## Action item
Go through the entries below and copy every line that holds the word "agent".

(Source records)
- - -

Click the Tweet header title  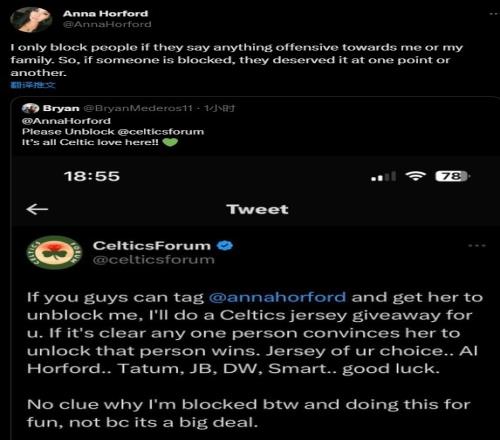257,209
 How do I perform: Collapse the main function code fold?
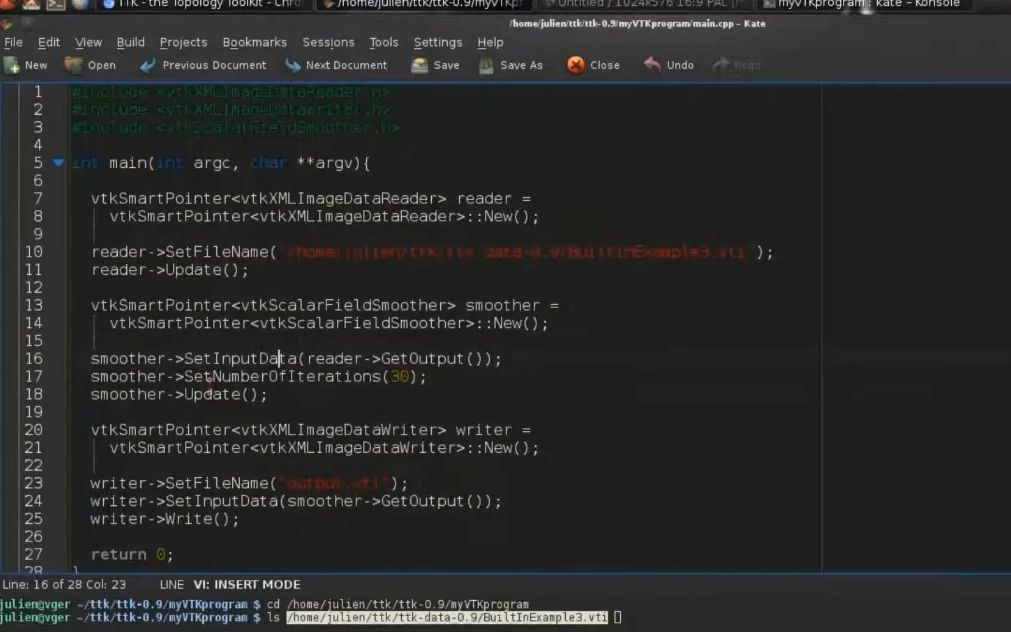click(57, 162)
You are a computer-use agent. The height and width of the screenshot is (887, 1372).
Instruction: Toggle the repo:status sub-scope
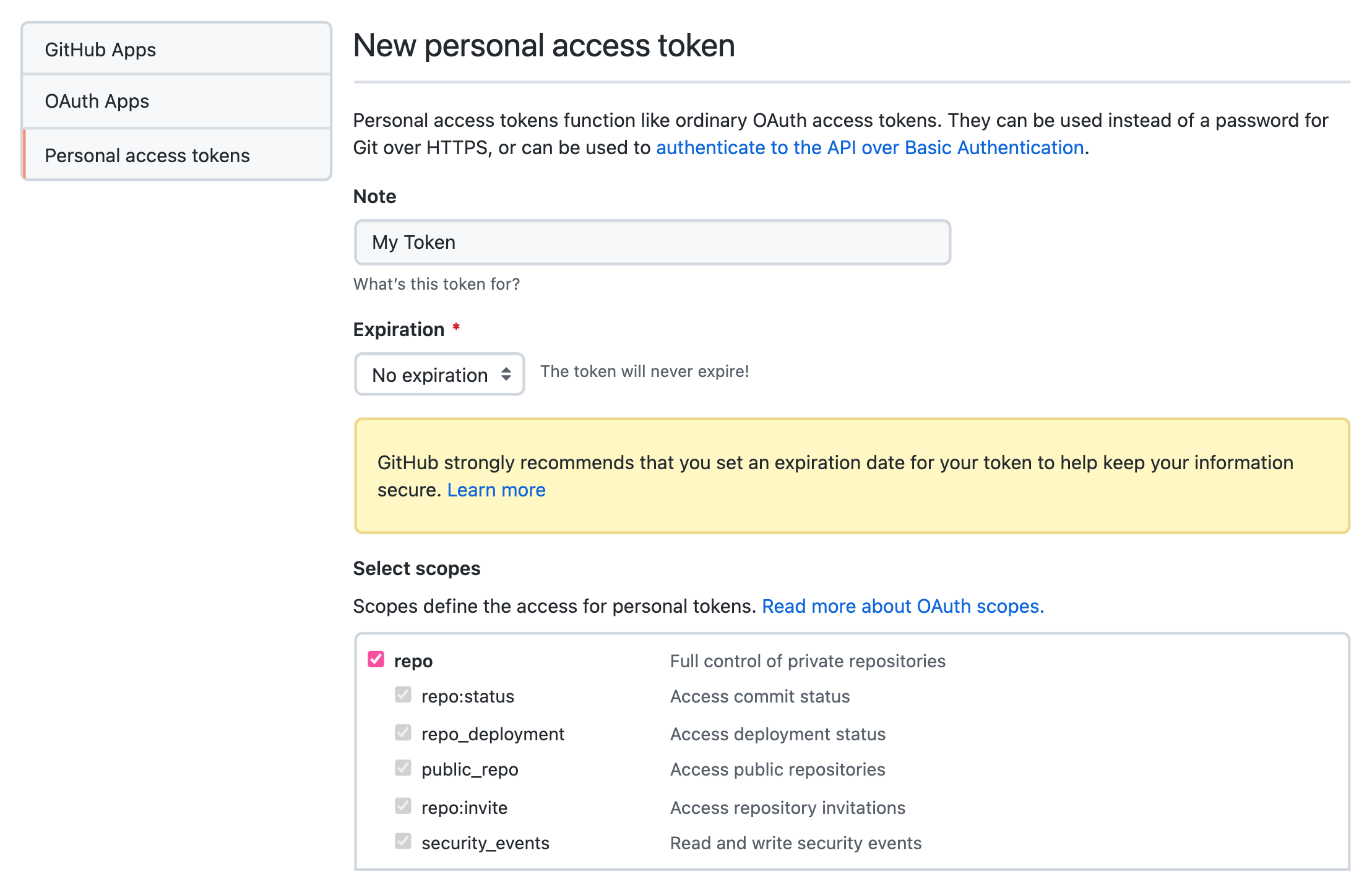(x=400, y=697)
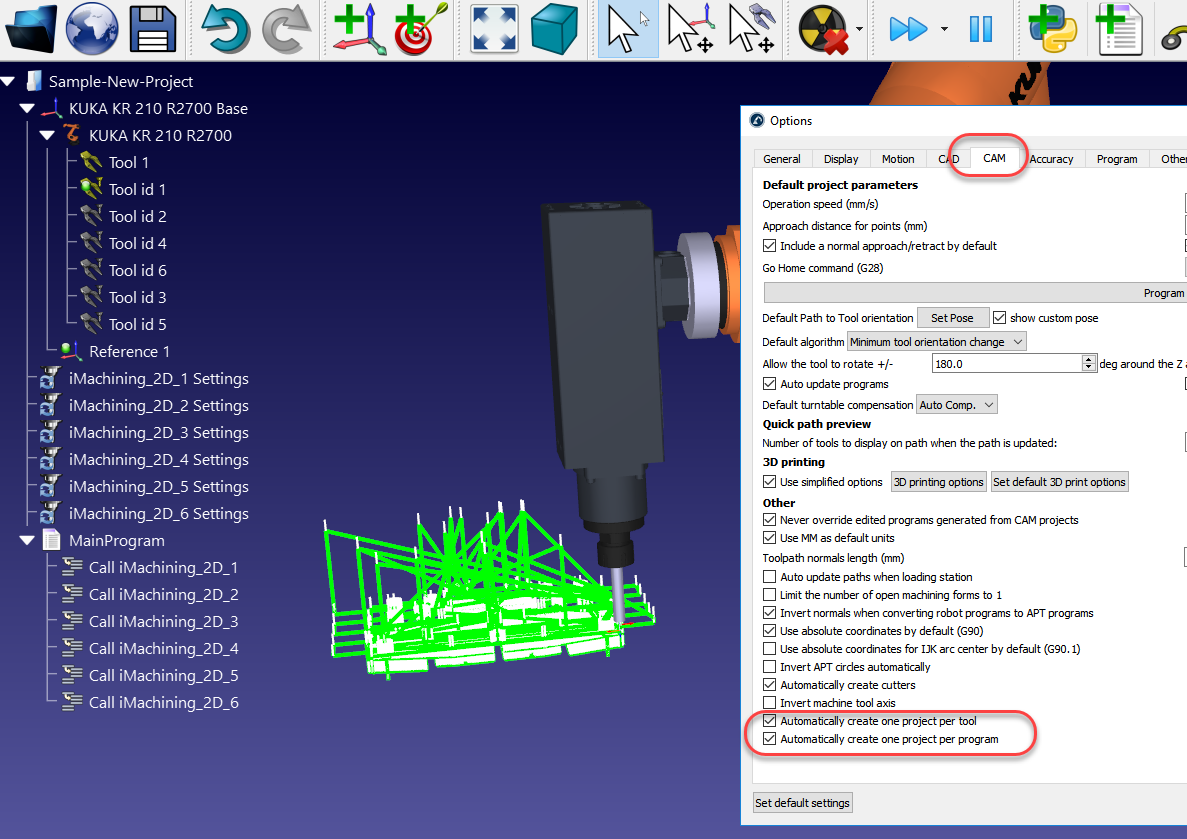The width and height of the screenshot is (1187, 839).
Task: Click the Add target icon
Action: pyautogui.click(x=419, y=29)
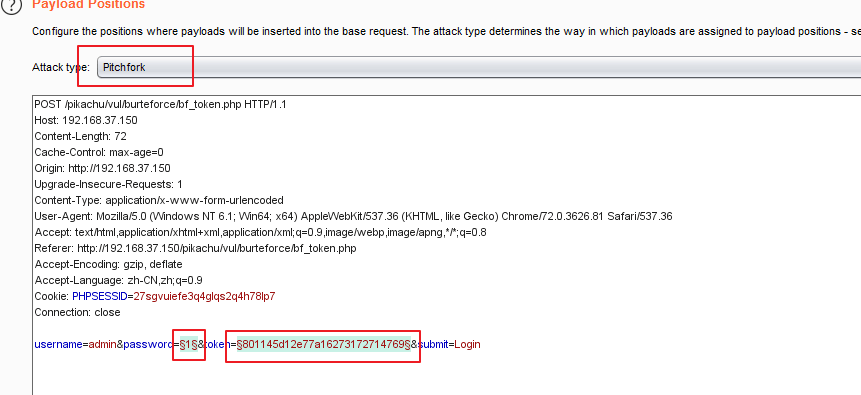Click the Accept-Language header line
The height and width of the screenshot is (395, 861).
point(118,280)
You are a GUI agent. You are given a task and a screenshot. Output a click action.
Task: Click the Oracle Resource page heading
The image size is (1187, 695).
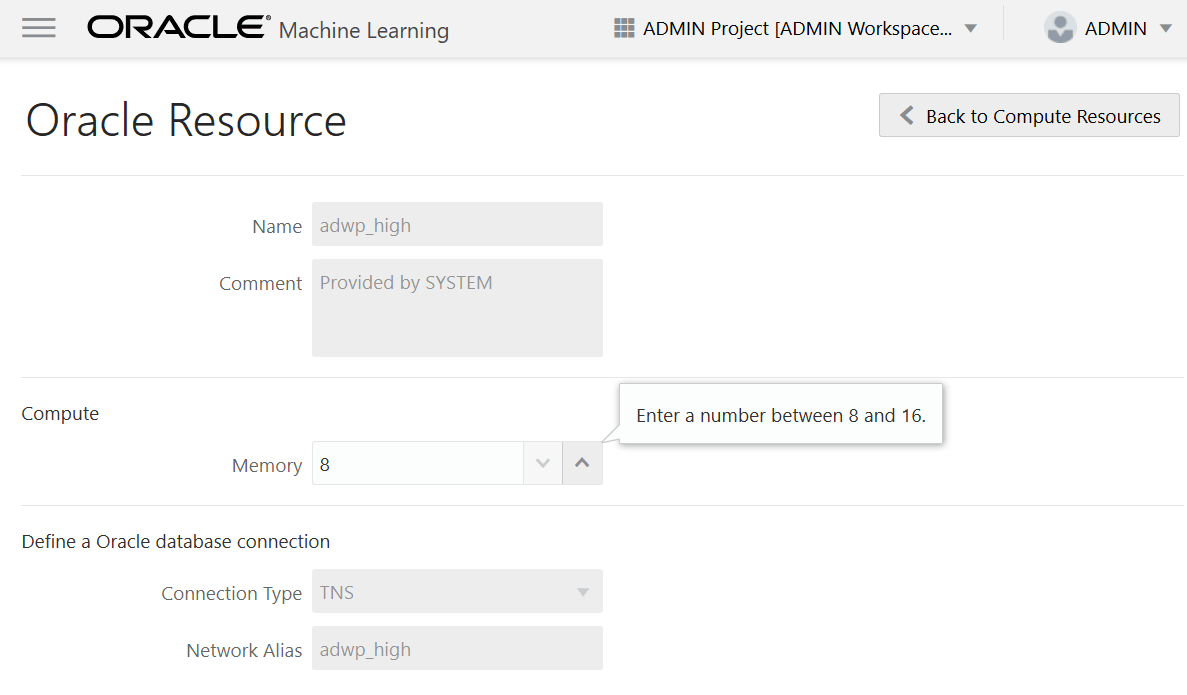[186, 120]
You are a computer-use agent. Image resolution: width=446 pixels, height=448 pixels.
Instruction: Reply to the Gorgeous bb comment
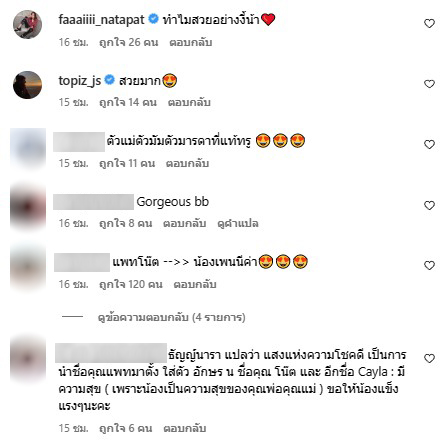[x=184, y=223]
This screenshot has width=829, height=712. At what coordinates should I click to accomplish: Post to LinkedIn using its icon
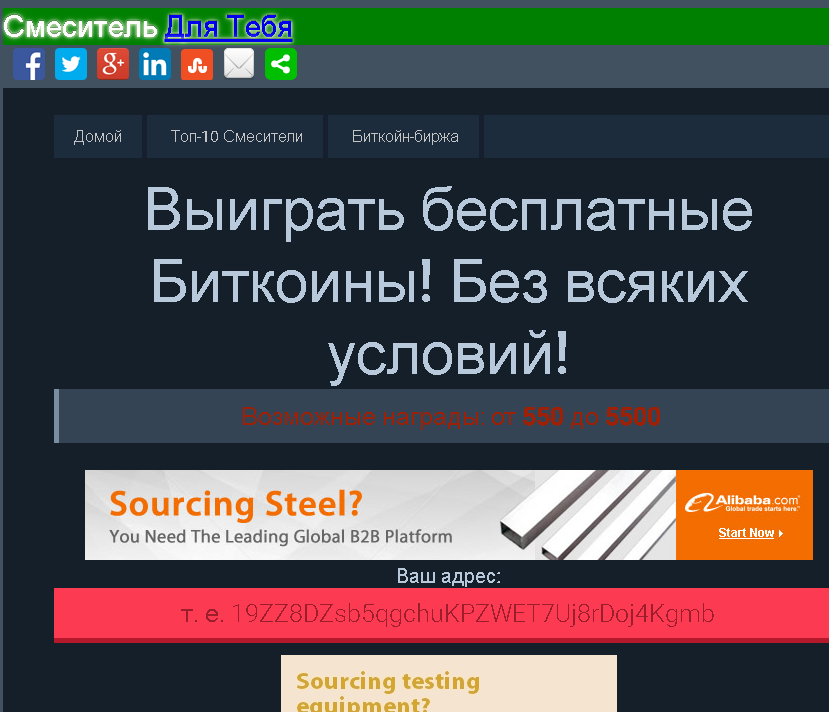tap(155, 65)
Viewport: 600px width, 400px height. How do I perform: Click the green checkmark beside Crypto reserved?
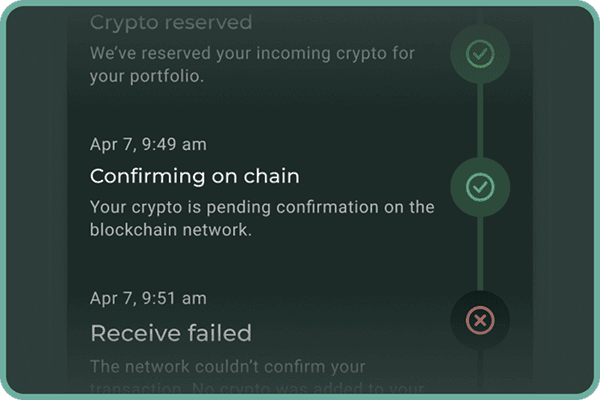point(481,54)
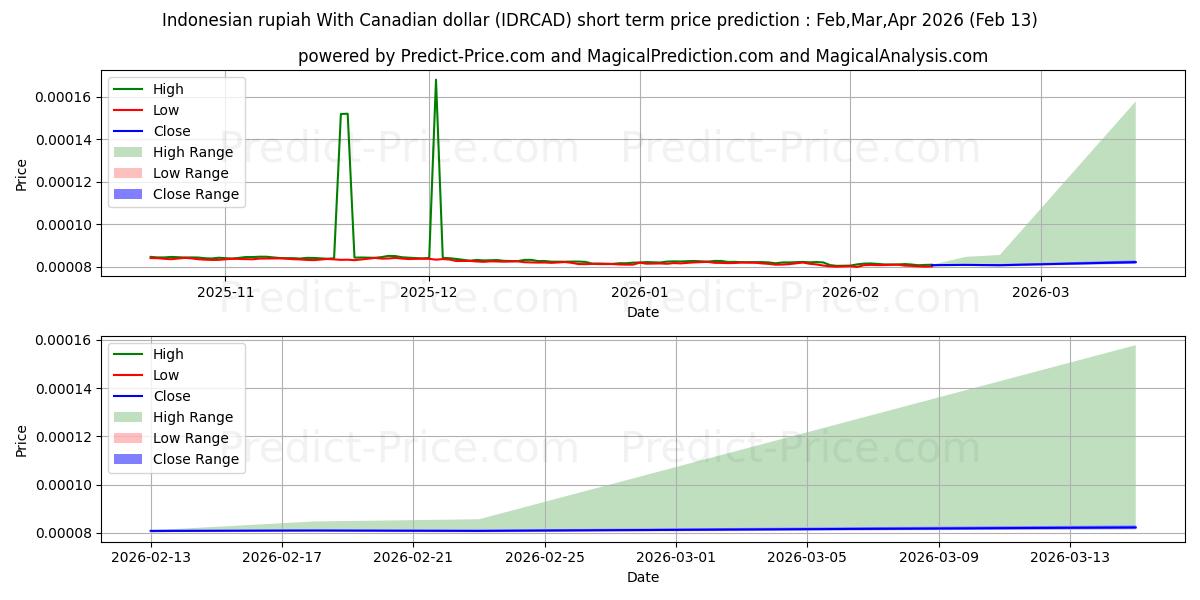Select the blue Close line marker in bottom legend
Screen dimensions: 1200x600
pyautogui.click(x=128, y=396)
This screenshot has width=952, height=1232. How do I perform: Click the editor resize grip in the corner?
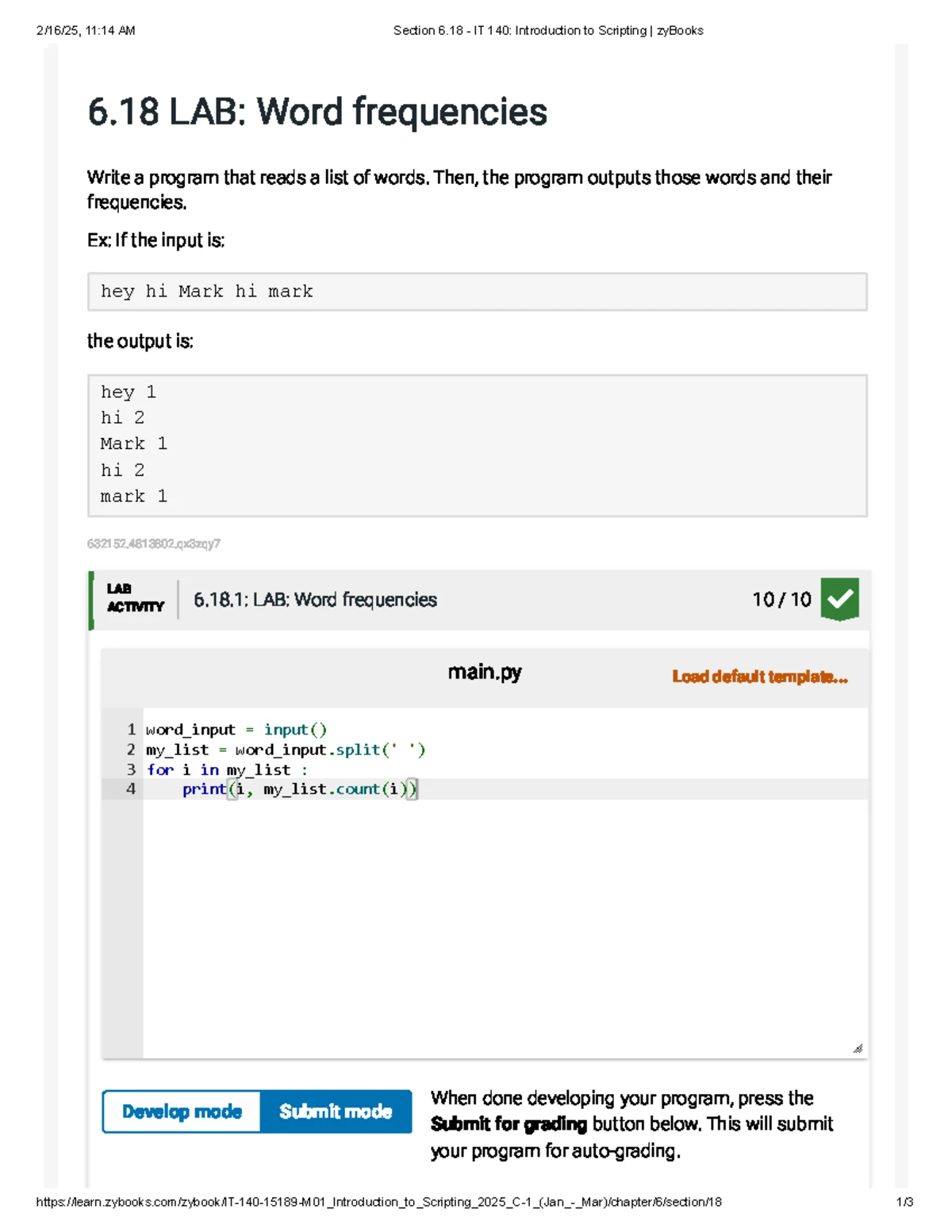pyautogui.click(x=858, y=1047)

- - -

## Response
You are a computer-use agent. The height and width of the screenshot is (887, 1372).
You are a GUI agent. You are given a task and a screenshot. Output a click action.
You are a computer-use agent. Image resolution: width=446 pixels, height=448 pixels.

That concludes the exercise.